Depuis je le dis dès les premières rencontres et dans toutes mes relations. Que se soit en amitié, en amour ou autres. Et il faut le faire la tête haute.

DC: Comment envisages-tu la maternité?
A: Avant je pensais ne pas vouloir d’enfant. Mais depuis que je suis avec mon chum, je pense autrement. Pour lui, c’est vraiment important!

Pour la conception, comme ma charge virale est très basse, cela va se faire normalement. Je vais juste me faire suivre par un médecin et mon accouchement devrait être par voie naturelle.

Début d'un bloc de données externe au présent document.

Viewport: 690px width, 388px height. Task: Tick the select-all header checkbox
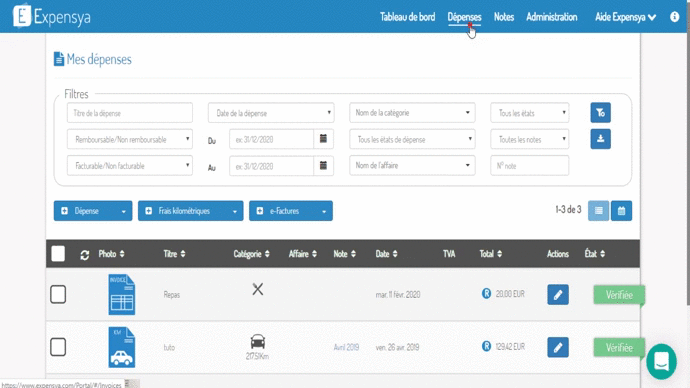[x=58, y=254]
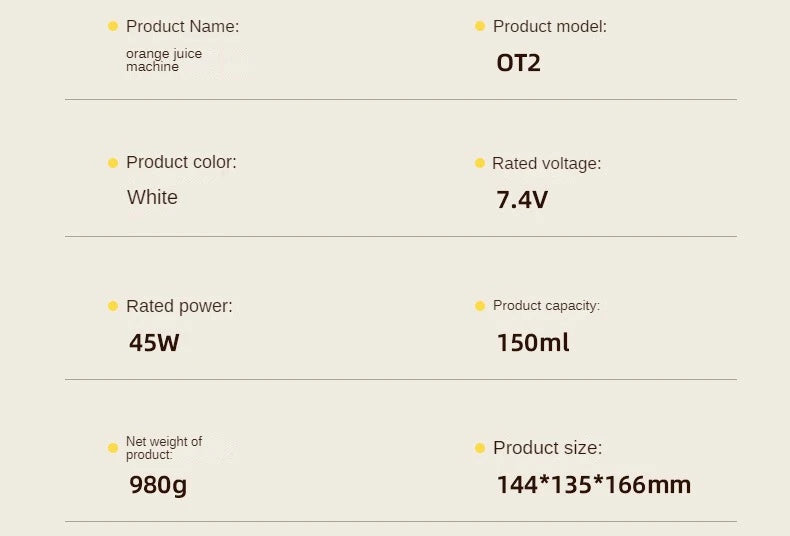
Task: Click the White color value
Action: tap(152, 197)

À la naissance, l’enfant aura un traitement préventif à la trithérapie pendant quelques semaines. C’est tout. La seule chose que je ne pourrai pas faire, c’est l’allaiter. Après je serai comme toutes les mères, et s’il se blesse je pourrai lui poser son pansement par exemple.

DC: Comment sont les services pour les femmes séropositives?
A: Il se fait peu de choses pour les femmes! J’ai appris que je ne pouvais pas allaiter dans un livre pour queer, alors que je ne le suis pas!

Je comprends qu’il faille cibler les populations à risque comme les HARSAH (hommes ayant des relations sexuelles avec d’autres hommes), mais les femmes aussi sont touchées.

Mais il y a de l’espoir, en 2015, les choses commencent à changer et on parle davantage des femmes.

Responsabilité légale

Le droit canadien ne donne pas une réponse claire si les personnes séropositives doivent divulguer ou non leur état de santé à leurs partenaires sexuels.

Selon un jugement de la Cour suprême du Canada, les séropositifs ont l’obligation juridique de divulguer leur état de santé à leurs partenaires avant d’avoir des rapports à «risque important».

Il est possible d’être reconnu coupable d’une infraction criminelle si ont lieu des rapports à «risque important» de transmission, sans divulguer au partenaire. Des poursuites judiciaires pourraient avoir lieu même si le partenaire sexuel n’a pas contracté le VIH, car il a été exposé à un risque sans en avoir conscience.

Le point épineux est de déterminer ce qu’est un «risque important». Des personnes séropositives avec une charge virale indétectable ont déjà été disculpées d’accusations par le passé. L’utilisation de condom en est élément essentiel.